==== Record extracts ====

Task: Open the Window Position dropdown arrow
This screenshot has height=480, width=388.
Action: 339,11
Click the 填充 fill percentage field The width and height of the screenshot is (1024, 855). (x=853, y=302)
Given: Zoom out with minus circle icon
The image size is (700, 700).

====
==== Record extracts ====

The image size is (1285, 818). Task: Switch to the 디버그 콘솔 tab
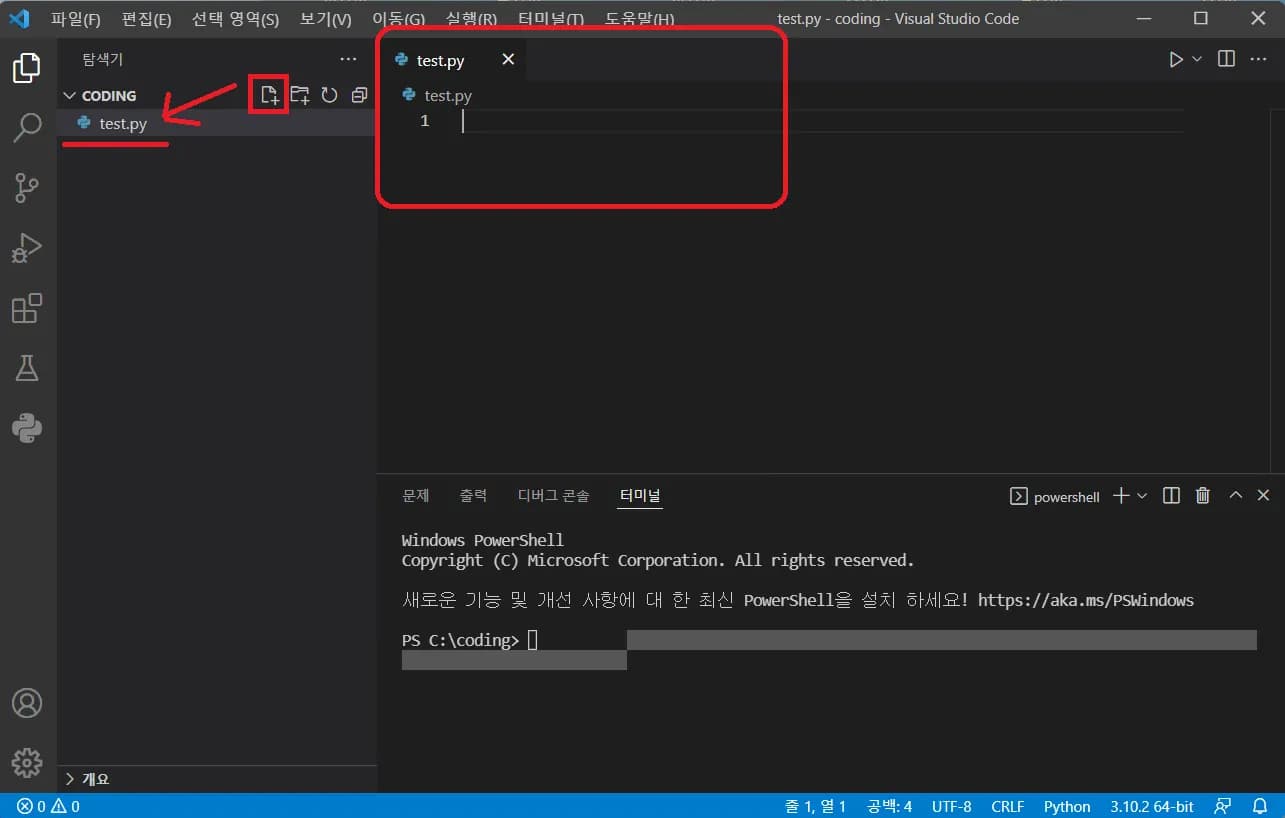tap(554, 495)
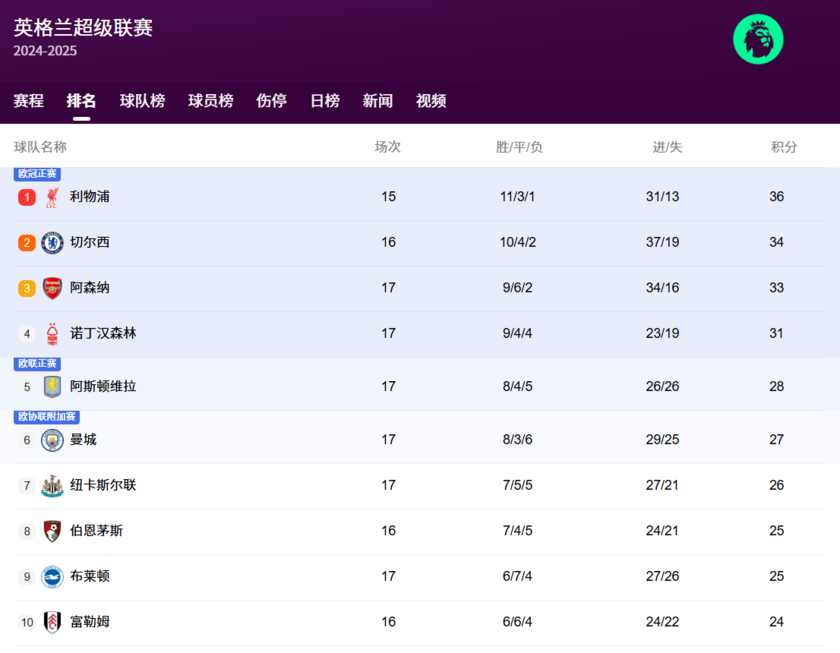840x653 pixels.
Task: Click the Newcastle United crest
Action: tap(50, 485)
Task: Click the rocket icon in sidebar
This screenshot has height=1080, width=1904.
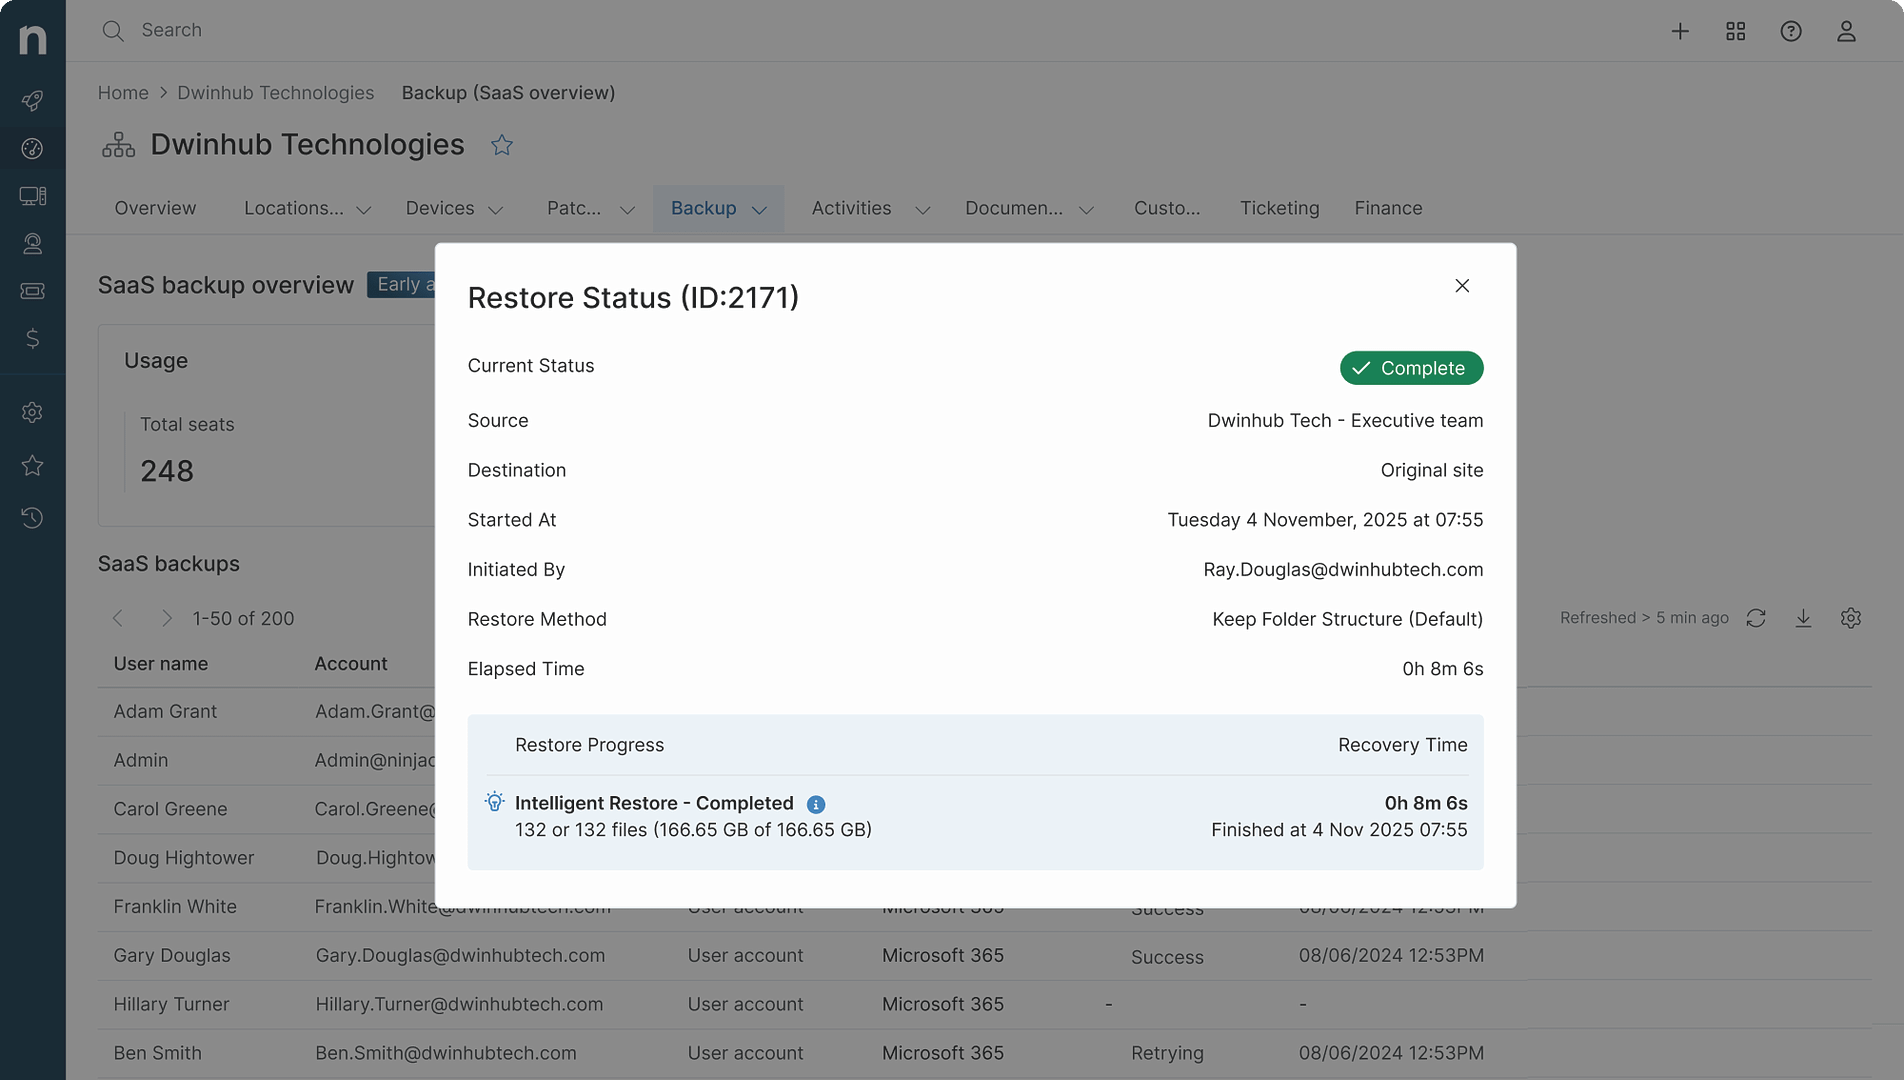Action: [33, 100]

====

Problem details: Reproduce, character for character, only the lines of the preceding data that start at the line with "Click the 填充" and end at the line with "The image size is (700, 700).", both included.

The answer:
Click the 填充 fill percentage field The width and height of the screenshot is (1024, 855). (x=853, y=302)
Given: Zoom out with minus circle icon
The image size is (700, 700).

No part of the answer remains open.